> [Required action]
In the text on Self-Supervised Alignment with Mutual Information (SAMI), what is the LM that generates behavioral principles called?

> [Document section]
—————

Self-Supervised Alignment with Mutual Information (SAMI): Teaching Pretrained LLMs to Adhere to Behavioral Principles Without Human Labels
Introduction
Introducing Self-Supervised Alignment with Mutual Information (SAMI), a method designed to teach a pretrained LLM (LM) to autonomously align with specified behavioral principles or constitutions through an iterative finetuning process. This procedure utilizes an innovative approach that foregoes the need for human-generated preference labels, demonstrations, or direct oversight, thereby addressing the complexity and resource-intensive nature of conventional alignment methods.
Methodology: SAMI
SAMI enhances the alignment of LMs by increasing the conditional mutual information between constitutions—behavioral principles expressed in natural language—and model-generated responses. The method operates through an iterative loop involving three primary stages:
- Principle Generation: Utilizing an LM, referred to as the "principle writer," to generate behavioral principles, subsequently used to sample constitutions.
- Response Sampling: Pairing of constitutions with queries to elicit responses from the target LM, which is subject to finetuning.
- Optimization: Employing a specially designed loss function that facilitates the maximization of mutual information between the responses and the corresponding constitutions based on sampled queries.

—————

[Saved entries]
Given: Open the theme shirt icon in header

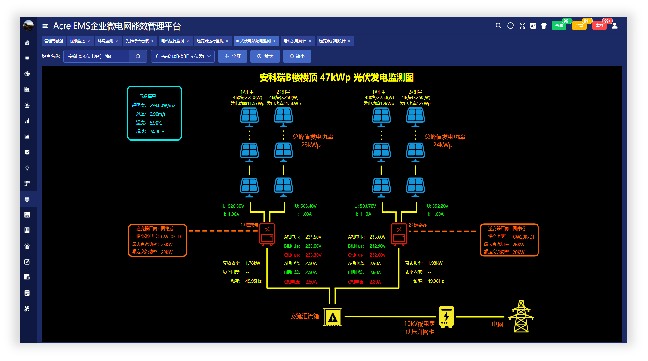Looking at the screenshot, I should click(x=544, y=26).
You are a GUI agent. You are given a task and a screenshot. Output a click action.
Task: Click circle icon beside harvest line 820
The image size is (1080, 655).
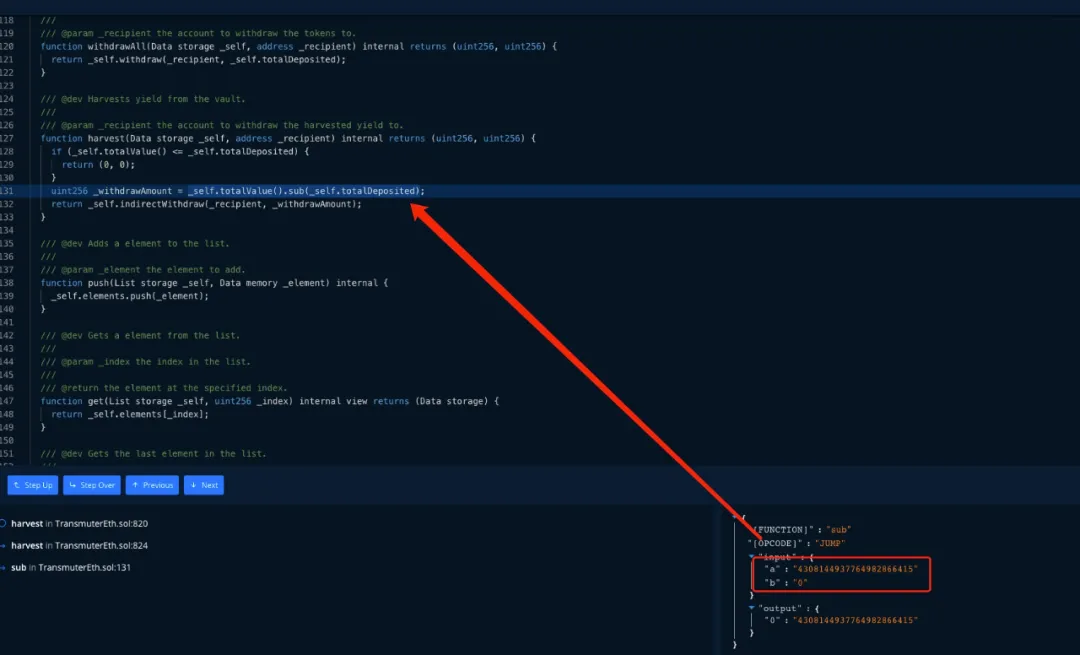pyautogui.click(x=3, y=523)
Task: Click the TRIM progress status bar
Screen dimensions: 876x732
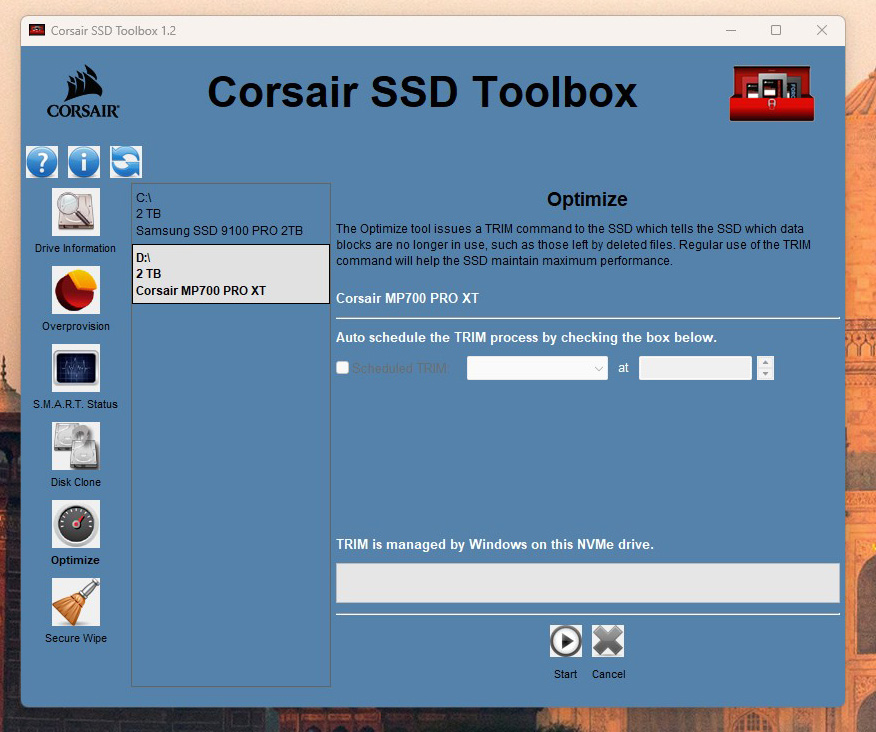Action: [x=587, y=583]
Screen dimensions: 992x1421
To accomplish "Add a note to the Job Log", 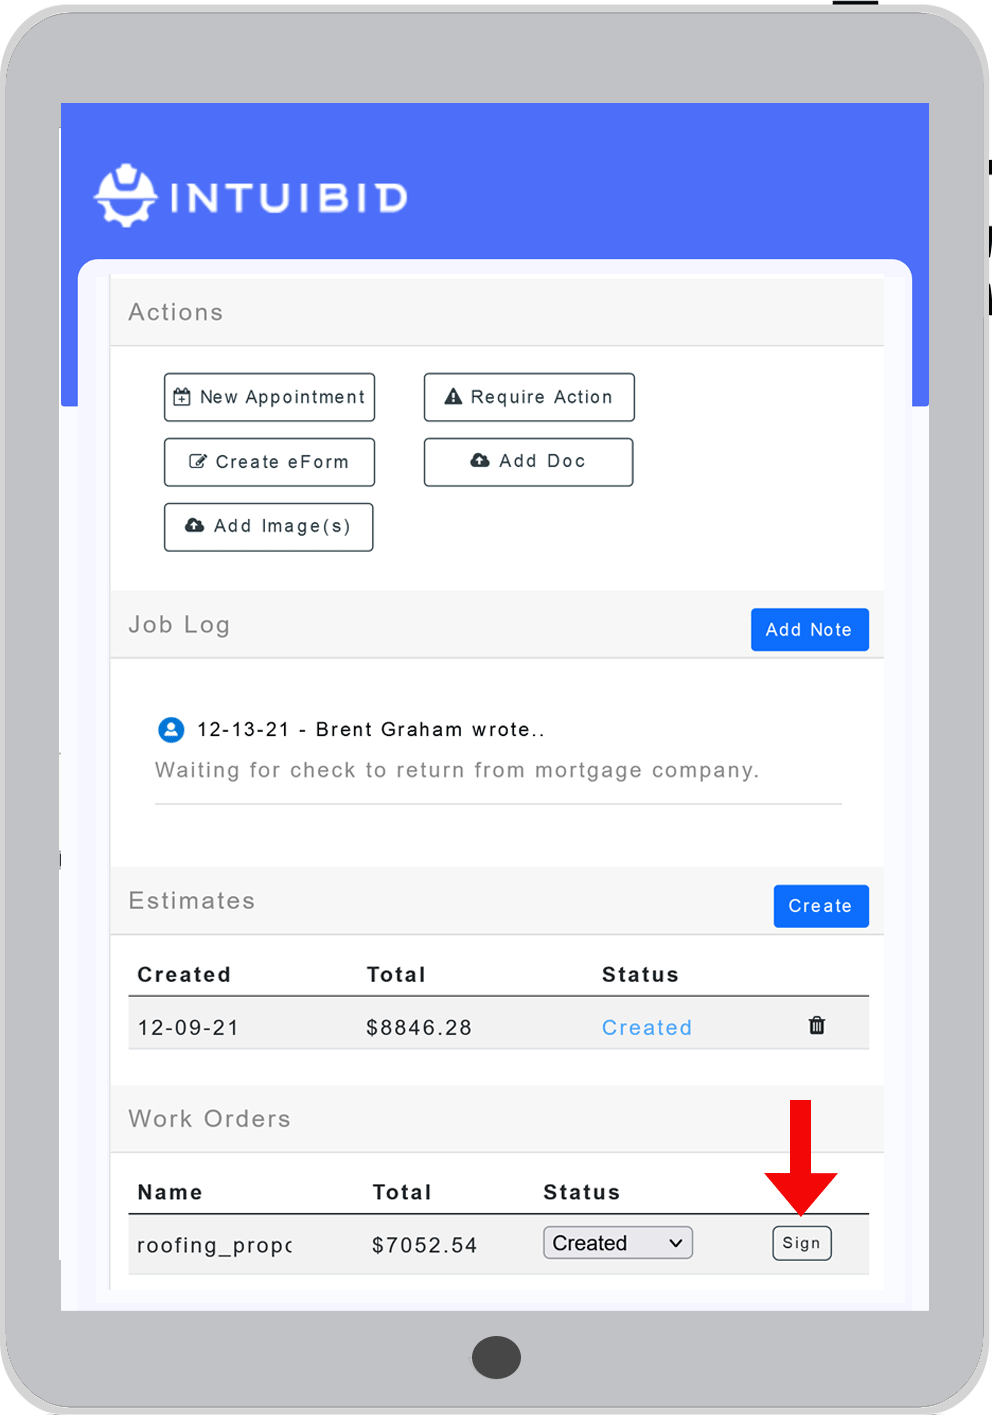I will [809, 630].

—————

> [Answer section]
The "principle writer"